7. Some words on the IAS 19 approach

IAS 19 suggests to take a “high quality” corporate bond yield to discount the future payment duties to pensioners. In practice this means cum grano salis to take a AA-rated bond as a benchmark. As we now know: This might be appropriate for some companies, because mixing a bit of plan assets [risk free discount rate] with a bit of residual company backing [higher risk] might lead to an AA-bond yield on average sometimes. But it is by no means a valuation approach that fits all sizes. If a company is fully funded (rather rarely the case) then the IAS 19 discount rate is too high. But the more a company is underfunded and has a weak own credit profile (rather often the case, see the TKAG example above) the more the IAS 19 discount rate is too low from a fair-value-to-equity-investors perspective. Hence, this approach is quite general, and not company-, not risk-specific. It is a compromise. But against the background of the materiality of pension liabilities / deficits, it seems to be quite questionable whether this is the right way of dealing with this important balance sheet position for accounting purposes. Even more so, as the IFRS look very company-specific at many other, much less material positions.

8. Final remarks

Properly valuing pension liabilities is extremely important in equity valuation as these obligations make up a big part of the liability side of the balance sheet in many cases. The big question is: What backs the liability? The risk of these assets determines the value of the pension liability, but only after properly taking into account the asymmetric nature of liabilities (the company has to pay at maximum a certain amount but if they cannot do so because of e.g. insolvency they will pay a lower amount; they will however not overpay to pensioners if the backing assets outperform) by e.g. using models similar to the Merton model. This Merton-thinking leads to a result which is often seen as counterintuitive by investors: The higher the credit risk of the company the lower the liability! Good for the company! And it is correct: The higher the probability that a company does not have to pay because of e.g. insolvency, the lower the present value today. But no false hopes here, this is in sum not a positive thing for the company as insolvency risk decreases the value of assets much faster than the value of liabilities. This is also something we can nicely see from the Merton model. And this should of course find its proper way in any DCF-valuation (or even come from it).
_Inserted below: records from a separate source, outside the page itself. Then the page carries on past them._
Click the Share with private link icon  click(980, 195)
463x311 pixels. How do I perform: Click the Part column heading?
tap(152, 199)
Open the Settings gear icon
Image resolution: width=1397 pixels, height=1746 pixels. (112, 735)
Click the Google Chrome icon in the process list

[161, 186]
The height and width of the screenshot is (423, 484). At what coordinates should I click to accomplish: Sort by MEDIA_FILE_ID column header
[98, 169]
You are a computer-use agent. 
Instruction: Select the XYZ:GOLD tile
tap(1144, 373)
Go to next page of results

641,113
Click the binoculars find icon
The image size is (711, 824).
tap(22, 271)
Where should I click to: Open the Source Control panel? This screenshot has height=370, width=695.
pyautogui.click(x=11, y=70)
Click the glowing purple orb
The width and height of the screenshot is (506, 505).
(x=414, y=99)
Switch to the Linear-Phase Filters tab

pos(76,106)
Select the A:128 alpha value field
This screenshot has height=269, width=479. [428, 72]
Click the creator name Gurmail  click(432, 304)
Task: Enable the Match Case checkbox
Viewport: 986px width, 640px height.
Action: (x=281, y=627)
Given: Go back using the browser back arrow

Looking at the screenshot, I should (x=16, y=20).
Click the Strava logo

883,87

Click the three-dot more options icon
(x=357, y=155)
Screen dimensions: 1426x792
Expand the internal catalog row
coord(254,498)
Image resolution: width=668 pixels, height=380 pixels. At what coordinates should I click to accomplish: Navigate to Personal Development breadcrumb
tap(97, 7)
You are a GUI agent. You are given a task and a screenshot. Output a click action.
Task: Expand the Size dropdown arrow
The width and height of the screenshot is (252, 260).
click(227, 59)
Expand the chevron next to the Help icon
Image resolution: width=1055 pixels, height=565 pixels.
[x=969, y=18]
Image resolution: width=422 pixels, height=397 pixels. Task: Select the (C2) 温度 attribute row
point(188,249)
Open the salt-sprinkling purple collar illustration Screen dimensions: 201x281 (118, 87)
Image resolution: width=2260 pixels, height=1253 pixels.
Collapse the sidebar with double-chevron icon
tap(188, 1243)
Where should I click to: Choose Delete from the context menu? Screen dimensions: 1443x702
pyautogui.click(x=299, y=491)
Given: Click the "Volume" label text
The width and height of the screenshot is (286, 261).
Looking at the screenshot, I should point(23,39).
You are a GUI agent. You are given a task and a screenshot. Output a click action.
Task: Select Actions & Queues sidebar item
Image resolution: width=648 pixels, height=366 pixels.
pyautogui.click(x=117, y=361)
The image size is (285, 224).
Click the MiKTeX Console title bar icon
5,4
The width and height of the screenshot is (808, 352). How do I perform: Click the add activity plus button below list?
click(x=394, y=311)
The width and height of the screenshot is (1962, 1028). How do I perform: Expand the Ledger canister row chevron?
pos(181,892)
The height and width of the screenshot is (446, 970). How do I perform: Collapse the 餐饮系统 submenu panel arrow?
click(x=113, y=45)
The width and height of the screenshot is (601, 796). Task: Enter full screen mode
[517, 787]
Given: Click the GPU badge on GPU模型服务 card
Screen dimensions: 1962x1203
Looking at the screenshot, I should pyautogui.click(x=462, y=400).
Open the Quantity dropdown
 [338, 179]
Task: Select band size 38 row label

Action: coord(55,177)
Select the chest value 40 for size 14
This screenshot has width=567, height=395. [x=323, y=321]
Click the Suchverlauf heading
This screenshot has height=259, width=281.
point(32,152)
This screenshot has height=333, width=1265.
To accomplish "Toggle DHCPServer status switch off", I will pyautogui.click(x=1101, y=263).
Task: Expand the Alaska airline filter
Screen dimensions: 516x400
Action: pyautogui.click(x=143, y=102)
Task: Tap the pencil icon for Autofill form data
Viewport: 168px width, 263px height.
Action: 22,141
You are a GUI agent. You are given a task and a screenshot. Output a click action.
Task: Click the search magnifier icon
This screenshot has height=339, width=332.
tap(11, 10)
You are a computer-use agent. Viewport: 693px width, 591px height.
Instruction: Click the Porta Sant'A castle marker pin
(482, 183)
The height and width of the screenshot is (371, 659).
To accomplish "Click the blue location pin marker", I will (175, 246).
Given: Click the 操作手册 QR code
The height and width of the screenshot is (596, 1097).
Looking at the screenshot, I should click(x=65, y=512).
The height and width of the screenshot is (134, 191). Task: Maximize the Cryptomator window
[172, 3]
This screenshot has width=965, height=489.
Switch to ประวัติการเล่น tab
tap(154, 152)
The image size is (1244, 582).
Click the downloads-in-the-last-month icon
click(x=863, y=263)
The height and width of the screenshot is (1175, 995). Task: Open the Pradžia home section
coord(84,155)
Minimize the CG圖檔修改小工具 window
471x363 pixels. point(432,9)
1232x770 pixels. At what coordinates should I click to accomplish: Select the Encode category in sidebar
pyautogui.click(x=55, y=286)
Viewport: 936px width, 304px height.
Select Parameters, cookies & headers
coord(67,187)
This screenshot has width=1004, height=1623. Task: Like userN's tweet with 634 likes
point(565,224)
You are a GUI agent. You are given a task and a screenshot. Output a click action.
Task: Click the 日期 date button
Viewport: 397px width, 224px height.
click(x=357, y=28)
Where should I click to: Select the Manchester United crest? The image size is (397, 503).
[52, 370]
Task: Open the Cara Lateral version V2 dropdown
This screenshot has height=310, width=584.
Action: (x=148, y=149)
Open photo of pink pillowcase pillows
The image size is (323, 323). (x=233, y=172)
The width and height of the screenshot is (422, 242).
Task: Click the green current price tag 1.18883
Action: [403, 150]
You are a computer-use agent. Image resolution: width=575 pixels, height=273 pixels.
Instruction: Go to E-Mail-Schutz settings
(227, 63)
The valuation discussion here is just a partial screenshot on this one balance sheet position (more on this counterintuitivity problem in our post on the “own credit gain” problem Barclays‘ Own Credit Gains: Das Fake-Eisberg-Bilanzanalyse-Problem. Bottom line: The actuarial funding valuation is not an appropriate way of valuing pension liabilities. The deficit repair approach might be ok, if the economics indicate the willingness and ability of the company to repair the deficit within a reasonable time horizon. The IAS 19 approach is a compromise, not more. In most cases it is not a good way of determining the fair value of the liability. A proper way is at my opinion the one shown in this article, however admitting that it still need some assumptions. Therefore, we have to live with a remaining range of possible fair values of the pension liability, but in cases where this liability / deficit is big enough it is worth to go the deep analytical way.